I realize 8 trips/hour isn't required to reach 25 trips a day. My point is, any driver who is completing 25 trips a day is working a minimum 5-6 hours (more likely closer to 8 hours). Guess what? Your car is on the road that FULL 6-8 hours. Multiply that by the number of Uber+Lyft cars available... and you start to see where traffic starts to pile up. How many drivers are putting in 8, 10, 14 hour days?

If you are completing 25 trips in 3 hours, then you are averaging 8.3 trips/hour (hence the magic Prius).

You know what happens when someone drives themselves to work? Their car is on the road for 45-75 minutes, it is then PARKED for 9 hours. (Now, parking is a different can of worms... but that's not what this discussion is about).

"Rideshare" companies are just taxis with a fancy name working outside of a structure that puts limits on driver capacity. You know what would happen if there were no limits on taxi medallions/licenses in a city and any driver could throw a taxi sign on their car and start providing trips? There would be 12,000 taxi's on the streets. Setting limits to the numbers of these vehicles is an important measure that helps control traffic - removing these limits (as Uber/Lyft have done) *will* result in far more cars on the road. These companies are blindly recruiting drivers, and will continue to blindly recruit drivers until SDV's can take their place.


----------



## forqalso (Jun 1, 2015)

anass said:


> I realize 8 trips/hour isn't required to reach 25 trips a day. My point is, any driver who is completing 25 trips a day is working a minimum 5-6 hours (more likely closer to 8 hours). Guess what? Your car is on the road that FULL 6-8 hours. Multiply that by the number of Uber+Lyft cars available... and you start to see where traffic starts to pile up. How many drivers are putting in 8, 10, 14 hour days?
> 
> If you are completing 25 trips in 3 hours, then you are averaging 8.3 trips/hour (hence the magic Prius).
> 
> ...


Why take out parking? Because you know there is hardly any in SF, so the majority of car owners leave theirs at home now that they have a more attractive alternative.


----------



## andaas (May 19, 2015)

* [DATA EXTRACT]:
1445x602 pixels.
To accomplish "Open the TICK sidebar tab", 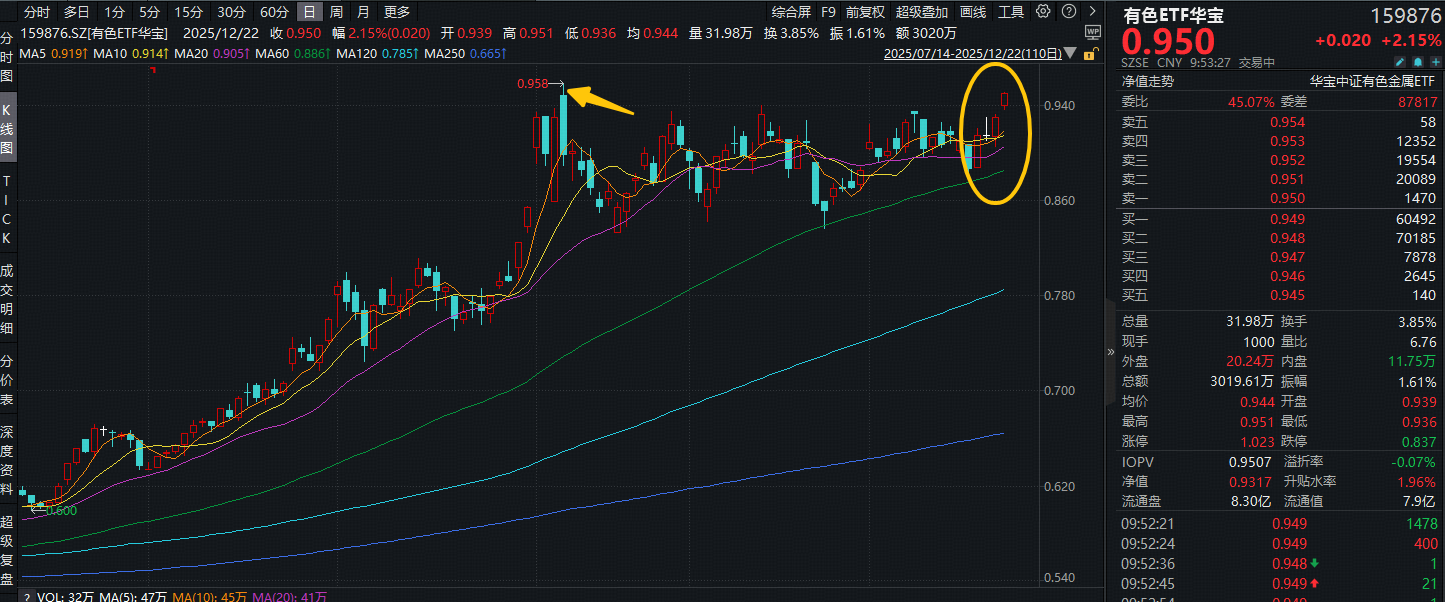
---
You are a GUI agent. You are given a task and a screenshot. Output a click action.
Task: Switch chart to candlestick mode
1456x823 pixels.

* [YOUR TASKS]:
1. Answer the following from the forum thread on rideshare traffic, one line per answer, marked the same way.
(a) For how many hours is a commuter's car parked after it is driven to work?
(b) What hourly trip average corresponds to completing 25 trips in 3 hours?
(c) How many taxis would be on the streets if there were no limits on taxi medallions or licenses?
2. Express the stretch of the listing from the line that contains "1445x602 pixels." through the line that contains "the TICK sidebar" as a Markdown table with the columns Num and Content, one row per line, with blank lines and the pictures left out.

* [SOLUTIONS BELOW]:
1.
(a) 9 hours.
(b) 8.3 trips per hour.
(c) 12,000.

2.
| Num | Content |
|---|---|
| 1 | 1445x602 pixels. |
| 2 | To accomplish "Open the TICK sidebar tab",  |